Comment: Re:Could we hear some Germans tell this story? (Score 2) 473

And the kicker is they dont change anything other than your bill. You CANT buy only "green" energy unless you go off grid and set up your own solar/wind farm.

This is true if you get "green energy" from a company that supplies "green" and "conventional" energy. But e.g. we have switched to Lichtblick, a company that only sells "green energy". So my money goes to lichtblick, and they have to supply an equivalent amount of energy to the grid.

While technically I might get nuclear energy, my money is supporting only green energy. So this actually makes a different (and this is actually a lot cheaper than conventional energy from the former monopoly companies.

Comment: Re:IANAL but looking at the draft regulations... (Score 2) 303

by jiriki (#41666939) Attached to: Will EU Regulations Effectively Ban High-End Video Cards?

The reason for this is probably that power saving is most effective for the "common machines", because most office computers do not really need high performance graphics cards.

On the other hand you do not want to prevent companies doing serious graphics work (movies, advertising) from operating. So I guess this makes sense after all.

Comment: Re:Drug test the final standard? (Score 1) 482

by jiriki (#41120845) Attached to: Lance Armstrong and the Science of Drug Testing

Lance Armstrong has been tested for doping positively: "... had tested positive for erythropoietin (EPO) ..."
Pierre Bordry stated: "Scientifically there is no problem to analyze these samples – everything is correct" and "If the analysis is clean it would have been very good for him. But he doesn't want to do it and that's his problem."

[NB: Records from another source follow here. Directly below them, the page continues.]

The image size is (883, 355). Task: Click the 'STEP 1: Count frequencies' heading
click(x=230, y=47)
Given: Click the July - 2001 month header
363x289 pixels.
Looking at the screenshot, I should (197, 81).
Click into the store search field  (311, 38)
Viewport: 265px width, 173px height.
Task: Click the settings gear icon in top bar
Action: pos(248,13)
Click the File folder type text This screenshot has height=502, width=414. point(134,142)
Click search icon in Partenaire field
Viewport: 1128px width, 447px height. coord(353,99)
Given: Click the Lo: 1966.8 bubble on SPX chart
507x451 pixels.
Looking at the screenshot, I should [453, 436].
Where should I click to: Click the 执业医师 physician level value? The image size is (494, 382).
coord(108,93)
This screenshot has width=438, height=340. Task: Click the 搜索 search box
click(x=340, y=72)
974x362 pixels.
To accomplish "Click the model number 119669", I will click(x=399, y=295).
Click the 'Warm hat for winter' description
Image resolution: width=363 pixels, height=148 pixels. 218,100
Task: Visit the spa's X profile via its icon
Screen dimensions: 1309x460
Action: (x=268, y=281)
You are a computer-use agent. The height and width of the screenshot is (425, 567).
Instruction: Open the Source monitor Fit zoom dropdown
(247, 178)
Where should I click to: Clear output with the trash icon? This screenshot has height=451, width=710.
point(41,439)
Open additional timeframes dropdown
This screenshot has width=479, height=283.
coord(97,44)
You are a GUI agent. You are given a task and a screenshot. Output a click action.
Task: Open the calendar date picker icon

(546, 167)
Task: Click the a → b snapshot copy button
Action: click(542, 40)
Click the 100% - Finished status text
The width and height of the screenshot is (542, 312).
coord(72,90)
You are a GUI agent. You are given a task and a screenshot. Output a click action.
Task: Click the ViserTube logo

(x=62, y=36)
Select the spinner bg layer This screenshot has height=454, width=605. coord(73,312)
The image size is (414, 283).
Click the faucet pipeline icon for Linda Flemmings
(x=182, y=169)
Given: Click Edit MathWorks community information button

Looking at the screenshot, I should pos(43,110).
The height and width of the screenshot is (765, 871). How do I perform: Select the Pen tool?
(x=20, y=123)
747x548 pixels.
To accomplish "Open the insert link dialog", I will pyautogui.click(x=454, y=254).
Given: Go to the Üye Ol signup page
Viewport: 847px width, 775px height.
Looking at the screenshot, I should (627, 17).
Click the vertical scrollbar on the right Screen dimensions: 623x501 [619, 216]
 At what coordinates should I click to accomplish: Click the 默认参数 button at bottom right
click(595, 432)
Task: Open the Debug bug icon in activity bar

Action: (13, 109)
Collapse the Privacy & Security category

Why does everybody claim otherwise?

Comment: Re:Alternatives? (Score 2) 267

by jiriki (#39305409) Attached to: Japan's Nuclear Energy Industry Nears Shutdown

Completely wrong: Main renewable electricity sources were in 2011: Wind energy 38.1 %, biomass 26.2 %, hydropower 16.0 %, photovoltaics (solar) 15.6 % and biowaste 4.1 %. ( )

Renewable energy excluding hydropower is about 15% of all electric energy produced. Increasing this Tenfold would give us 150% renewable energy. I guess we don't need all that much energy.

Comment: Re:Lower crime rate is a bonus (Score 1) 353

by jiriki (#39031057) Attached to: Mozart and Bach Handel Subway Station Crime

Same in Hamburg/Germany.

I like classical music. But this distorted mess coming from the speakers is just awful (combined with the fact, that highly dynamic music is not suited for noisy environments).
Probably all young people are deterred by this, because they can still hear all frequencies, while most older people (40+) cannot.

So thanks a lot. Either install reasonable good speakers or quit annoying me. The current situation will just lead to all young people hating classical music.